In passing over modified and not-yet-on-paging-device pages, the pointer implicitly left work behind to be done. These pages should be evicted from main memory, but this could not be done on the spot, as the process that needed a page frame could be satisfied immediately with some other frame, not much worse, and could not wait for the indeterminate completion of these writes. Therefore, a procedure called claim_mod_core, in page_fault, exists to do the work which the replacement algorithm decided not to do, in order to satisfy its real-time constraint of producing a usable page-frame on the spot. It runs either at a later time than find_core, or is called by find_core when the latter encounters certain limit situations (see Section VIII). The procedure claim_mod_core maintains a second pointer into the used list, which is sst.wusedp (for "writing" used-pointer). Generally, it is pointing to the same place as the regular "usedp" clock-hand of the find_core routine. However, when a demand is made for a page-frame of main memory, find_core advances the "usedp" hand until a freeable, evictable frame is found. Thus, the distance between the wusedp hand and the usedp is the "cleanup" work that must be processed by claim_mod_core. The procedure claim_mod_core is invoked during page-fault processing at a time to overlap its operation, which may involve substantial computation inside the disk DIM, with the reading-in of the page necessary to satisfy the page fault. Note that this reading could not begin until a page-frame into which to read the page had been found, by find_core. claim_mod_core processes all page-frames between wusedp and usedp; those that are not used, but modified, have writes started for them, which removes their CMEs from the used list. In order for claim_mod_core to be able to distinguish the used-and-modified ones from the not-used-but-modified ones, find_core avoids turning off the used bits, leaving this for claim_mod_core. Pages "not-yet-on-paging-device" are migrated to the paging device, as appropriate, until wusedp and usedp again coincide. Note that these writes are started while no particular process is waiting for these writes to complete for any reason--when these writes are complete, the interrupt side will place these page frames at the head of the used list, making them excellent candidates for eviction if and only if they have not been used while or after being written.

STATED GOAL A |
Reproduce the rows verbatim, everything from the one containing "This screenshot has width=2576, height=728. Identify" down to the final row, both included.

EXTRACTED DATA |
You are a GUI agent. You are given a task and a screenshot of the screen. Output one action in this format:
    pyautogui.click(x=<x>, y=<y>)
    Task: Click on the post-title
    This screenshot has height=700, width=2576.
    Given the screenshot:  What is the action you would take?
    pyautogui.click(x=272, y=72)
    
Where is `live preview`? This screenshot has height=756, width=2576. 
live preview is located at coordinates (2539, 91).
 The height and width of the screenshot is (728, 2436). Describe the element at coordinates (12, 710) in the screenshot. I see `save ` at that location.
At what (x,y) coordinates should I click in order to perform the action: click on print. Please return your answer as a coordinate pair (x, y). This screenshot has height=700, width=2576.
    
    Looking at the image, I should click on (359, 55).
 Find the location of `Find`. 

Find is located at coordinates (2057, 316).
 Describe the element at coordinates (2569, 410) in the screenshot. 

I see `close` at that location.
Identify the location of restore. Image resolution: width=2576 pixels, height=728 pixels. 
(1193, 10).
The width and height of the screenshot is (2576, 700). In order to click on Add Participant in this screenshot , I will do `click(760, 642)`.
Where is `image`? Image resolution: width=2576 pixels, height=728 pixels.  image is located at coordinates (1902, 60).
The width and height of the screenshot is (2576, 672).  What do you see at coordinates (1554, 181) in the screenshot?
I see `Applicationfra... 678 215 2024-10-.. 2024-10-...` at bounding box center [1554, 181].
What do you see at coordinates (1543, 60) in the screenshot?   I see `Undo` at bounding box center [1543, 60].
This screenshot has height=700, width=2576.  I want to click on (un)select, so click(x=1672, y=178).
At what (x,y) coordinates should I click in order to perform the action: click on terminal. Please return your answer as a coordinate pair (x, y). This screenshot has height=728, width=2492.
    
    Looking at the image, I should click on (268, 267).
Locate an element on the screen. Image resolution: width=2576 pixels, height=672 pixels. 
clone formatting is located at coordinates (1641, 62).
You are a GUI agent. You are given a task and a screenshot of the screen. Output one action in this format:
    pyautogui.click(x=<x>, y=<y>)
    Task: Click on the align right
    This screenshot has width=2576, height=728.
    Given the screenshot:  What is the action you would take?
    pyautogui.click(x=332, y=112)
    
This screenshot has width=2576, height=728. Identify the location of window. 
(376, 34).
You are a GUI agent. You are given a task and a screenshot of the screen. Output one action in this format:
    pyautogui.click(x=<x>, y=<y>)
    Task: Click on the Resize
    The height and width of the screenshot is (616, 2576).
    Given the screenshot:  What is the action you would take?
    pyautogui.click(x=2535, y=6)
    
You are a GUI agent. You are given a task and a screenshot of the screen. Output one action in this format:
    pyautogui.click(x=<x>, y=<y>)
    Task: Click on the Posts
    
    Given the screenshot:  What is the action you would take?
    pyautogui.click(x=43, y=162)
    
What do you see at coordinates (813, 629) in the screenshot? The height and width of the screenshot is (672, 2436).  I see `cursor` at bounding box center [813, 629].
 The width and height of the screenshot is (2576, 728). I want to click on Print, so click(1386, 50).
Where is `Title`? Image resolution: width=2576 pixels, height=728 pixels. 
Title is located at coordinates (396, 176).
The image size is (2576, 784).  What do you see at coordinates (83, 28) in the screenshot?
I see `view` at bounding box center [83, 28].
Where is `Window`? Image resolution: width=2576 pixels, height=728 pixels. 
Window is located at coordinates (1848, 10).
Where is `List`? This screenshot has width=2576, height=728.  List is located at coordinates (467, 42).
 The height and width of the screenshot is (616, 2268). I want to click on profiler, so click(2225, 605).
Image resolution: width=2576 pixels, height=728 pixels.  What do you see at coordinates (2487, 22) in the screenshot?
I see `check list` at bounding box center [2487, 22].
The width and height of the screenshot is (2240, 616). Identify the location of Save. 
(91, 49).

STATED GOAL B |
According to the excerpt on page-frame replacement, what is the name of the second pointer into the used list that claim_mod_core maintains?

WRITTEN ANSWER A |
This screenshot has width=2576, height=728. Identify the location of window. 
(376, 34).
You are a GUI agent. You are given a task and a screenshot of the screen. Output one action in this format:
    pyautogui.click(x=<x>, y=<y>)
    Task: Click on the Resize
    The height and width of the screenshot is (616, 2576).
    Given the screenshot:  What is the action you would take?
    pyautogui.click(x=2535, y=6)
    
You are a GUI agent. You are given a task and a screenshot of the screen. Output one action in this format:
    pyautogui.click(x=<x>, y=<y>)
    Task: Click on the Posts
    
    Given the screenshot:  What is the action you would take?
    pyautogui.click(x=43, y=162)
    
What do you see at coordinates (813, 629) in the screenshot? The height and width of the screenshot is (672, 2436).  I see `cursor` at bounding box center [813, 629].
 The width and height of the screenshot is (2576, 728). I want to click on Print, so click(1386, 50).
Where is `Title`? Image resolution: width=2576 pixels, height=728 pixels. 
Title is located at coordinates (396, 176).
The image size is (2576, 784).  What do you see at coordinates (83, 28) in the screenshot?
I see `view` at bounding box center [83, 28].
Where is `Window`? Image resolution: width=2576 pixels, height=728 pixels. 
Window is located at coordinates (1848, 10).
Where is `List`? This screenshot has width=2576, height=728.  List is located at coordinates (467, 42).
 The height and width of the screenshot is (616, 2268). I want to click on profiler, so click(2225, 605).
Image resolution: width=2576 pixels, height=728 pixels.  What do you see at coordinates (2487, 22) in the screenshot?
I see `check list` at bounding box center [2487, 22].
The width and height of the screenshot is (2240, 616). Identify the location of Save. 
(91, 49).

WRITTEN ANSWER B |
sst.wusedp